Extract each line of the data below that contains the word "Open", and copy every such line in full.

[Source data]
......

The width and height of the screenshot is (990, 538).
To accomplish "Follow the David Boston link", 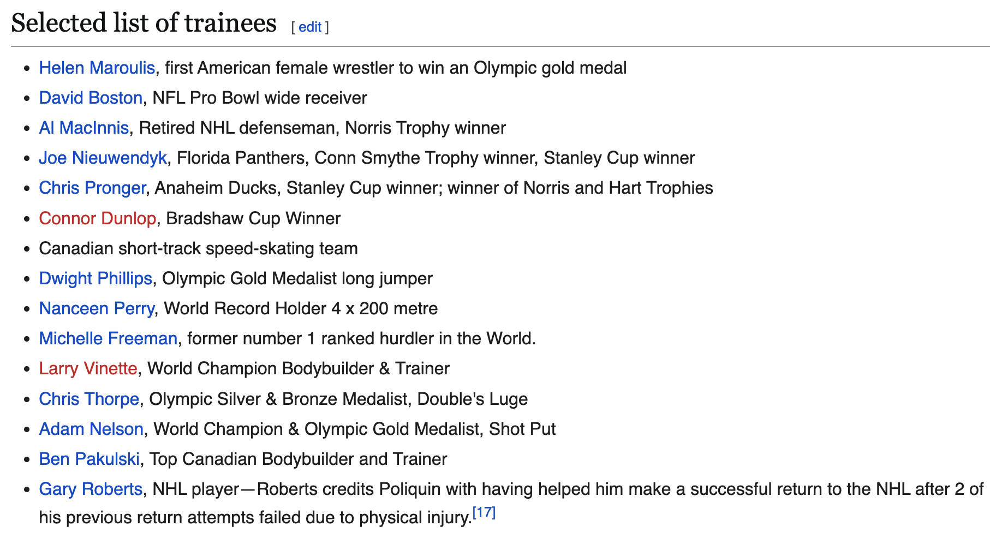I will click(x=91, y=98).
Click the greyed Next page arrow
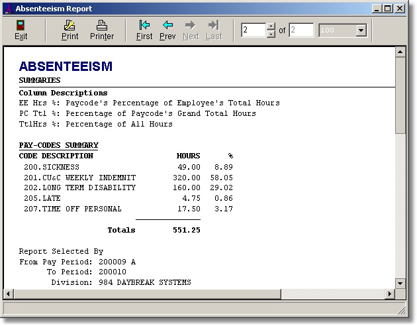This screenshot has width=417, height=326. coord(191,30)
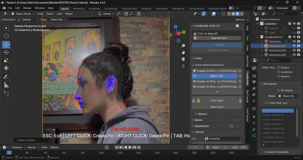Click frame 100 on timeline ruler
303x160 pixels.
coord(101,153)
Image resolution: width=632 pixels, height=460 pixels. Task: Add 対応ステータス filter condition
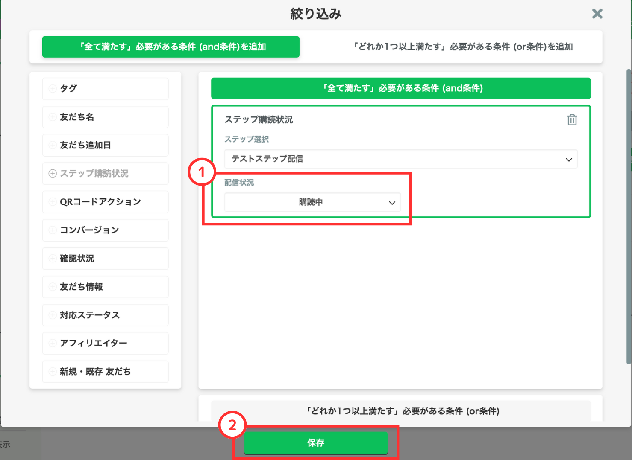tap(105, 315)
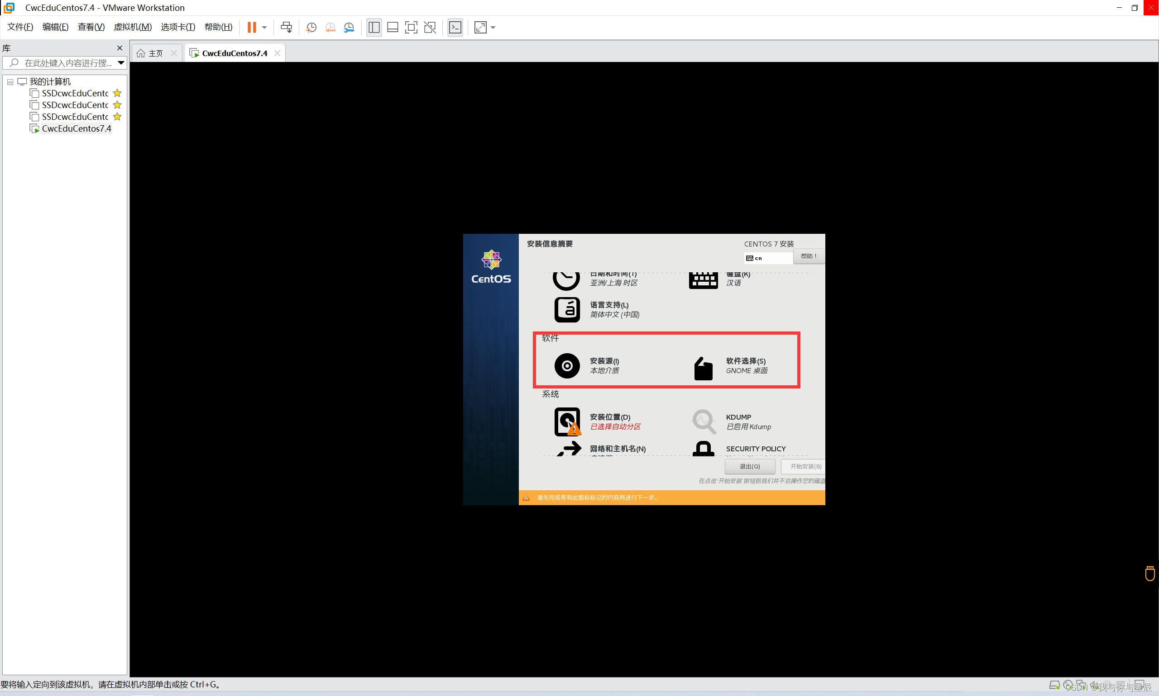This screenshot has height=696, width=1159.
Task: Select CwcEduCentos7.4 in library tree
Action: coord(76,129)
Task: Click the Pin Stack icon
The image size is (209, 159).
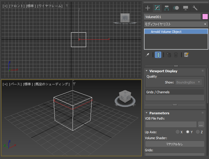Action: pyautogui.click(x=147, y=55)
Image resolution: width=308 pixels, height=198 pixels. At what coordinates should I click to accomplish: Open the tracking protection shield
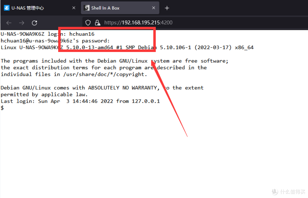[x=88, y=23]
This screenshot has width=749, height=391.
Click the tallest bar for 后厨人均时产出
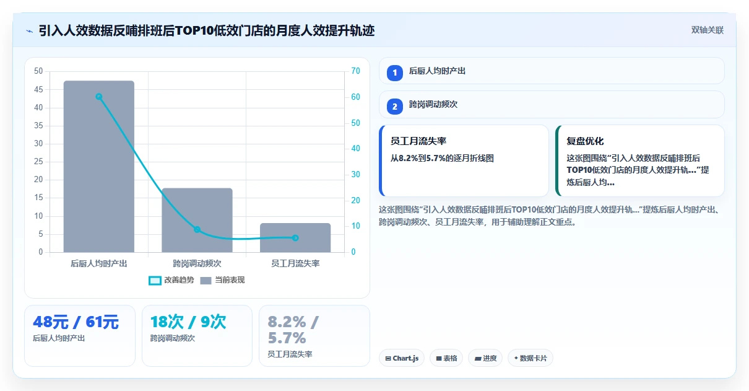98,166
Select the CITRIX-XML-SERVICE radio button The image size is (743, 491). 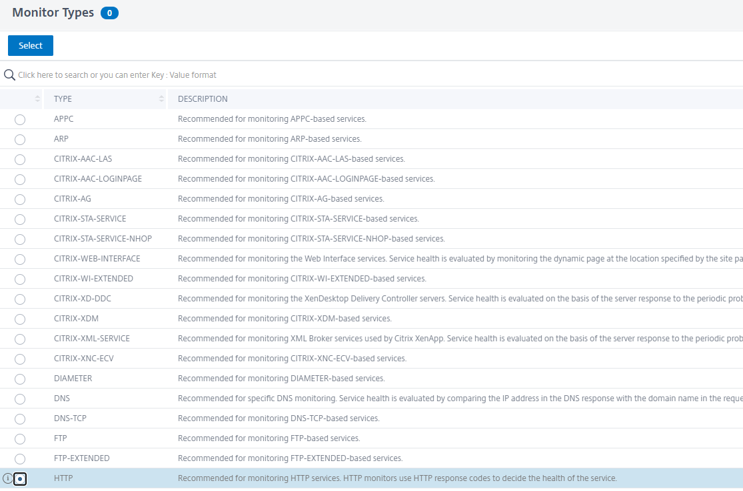click(x=20, y=339)
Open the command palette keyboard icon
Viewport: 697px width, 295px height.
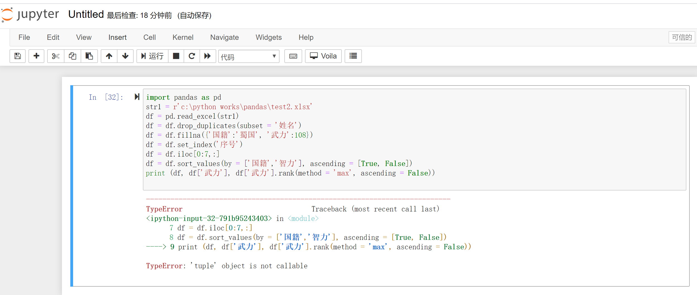293,56
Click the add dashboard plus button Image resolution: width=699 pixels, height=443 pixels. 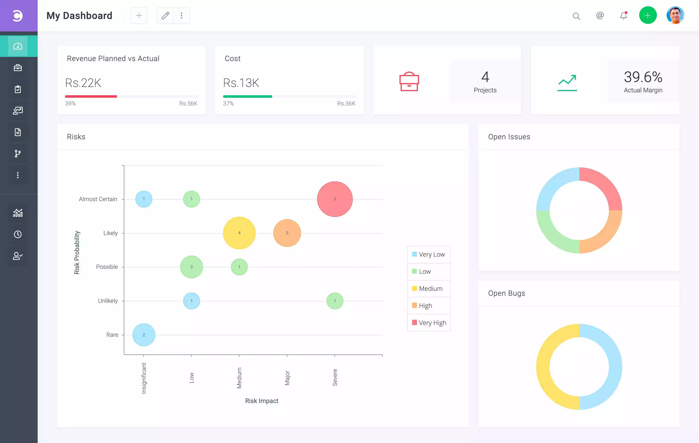tap(139, 16)
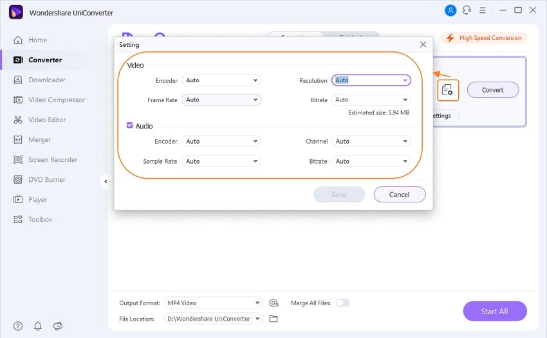Viewport: 547px width, 338px height.
Task: Click the output settings file-gear icon
Action: [448, 90]
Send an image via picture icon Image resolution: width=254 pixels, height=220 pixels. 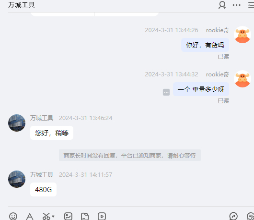pos(68,216)
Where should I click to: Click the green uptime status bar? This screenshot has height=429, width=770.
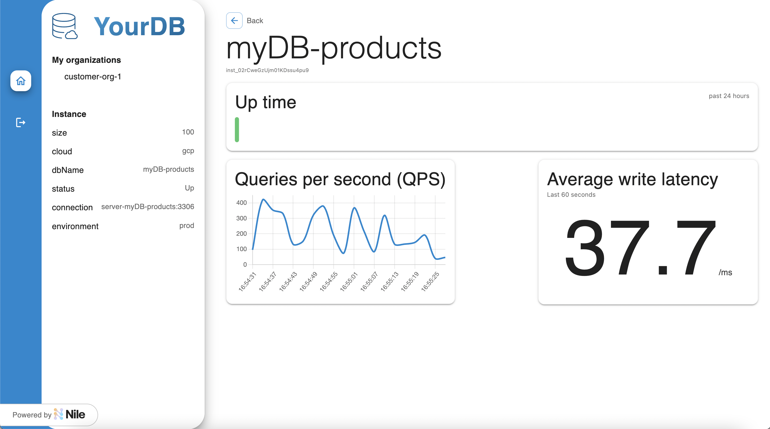tap(237, 129)
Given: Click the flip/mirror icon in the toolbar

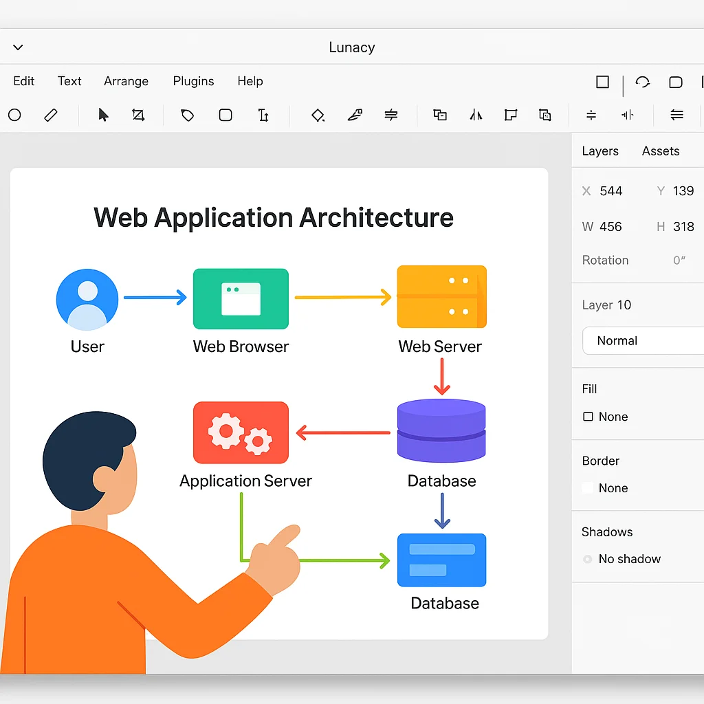Looking at the screenshot, I should [x=476, y=115].
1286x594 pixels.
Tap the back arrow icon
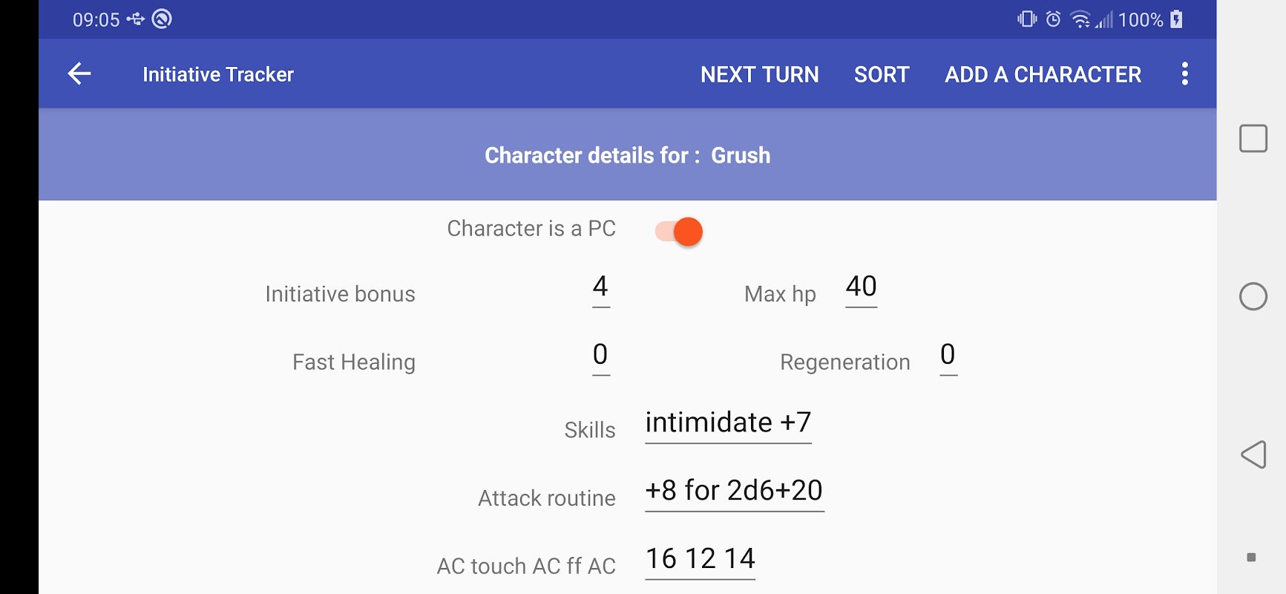coord(79,74)
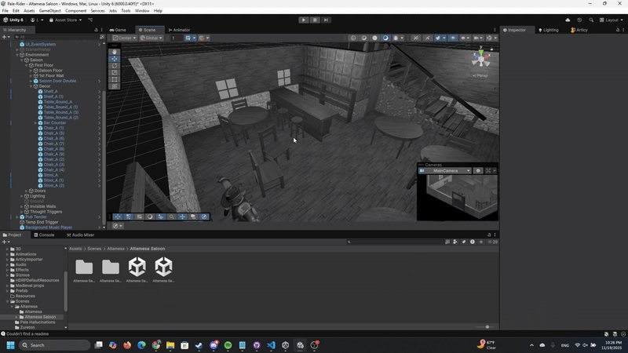Viewport: 628px width, 353px height.
Task: Select the Rotate tool
Action: 115,66
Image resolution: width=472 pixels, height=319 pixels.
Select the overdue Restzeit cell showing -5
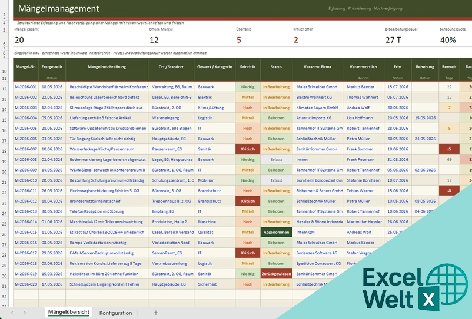(x=449, y=149)
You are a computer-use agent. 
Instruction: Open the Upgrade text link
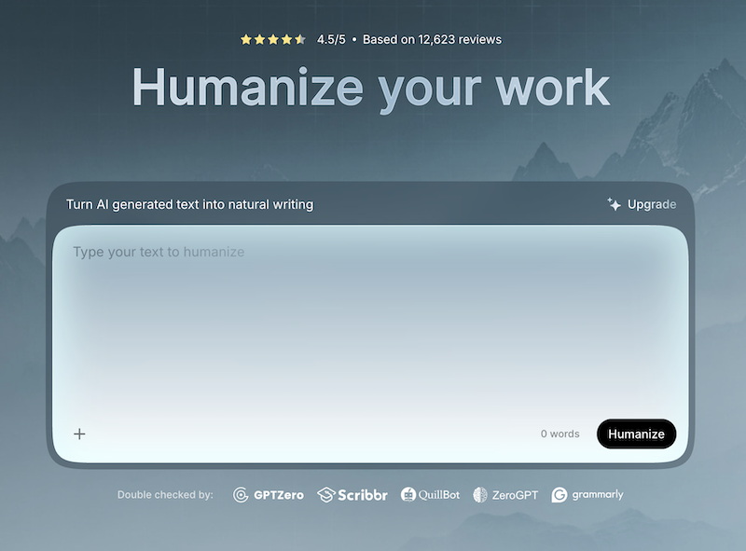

......

*Final result*:
Image resolution: width=308 pixels, height=198 pixels. At what coordinates should I click to accomplish: Open the tracking protection shield
Open the command palette keyboard icon
Instruction: Open the Upgrade text link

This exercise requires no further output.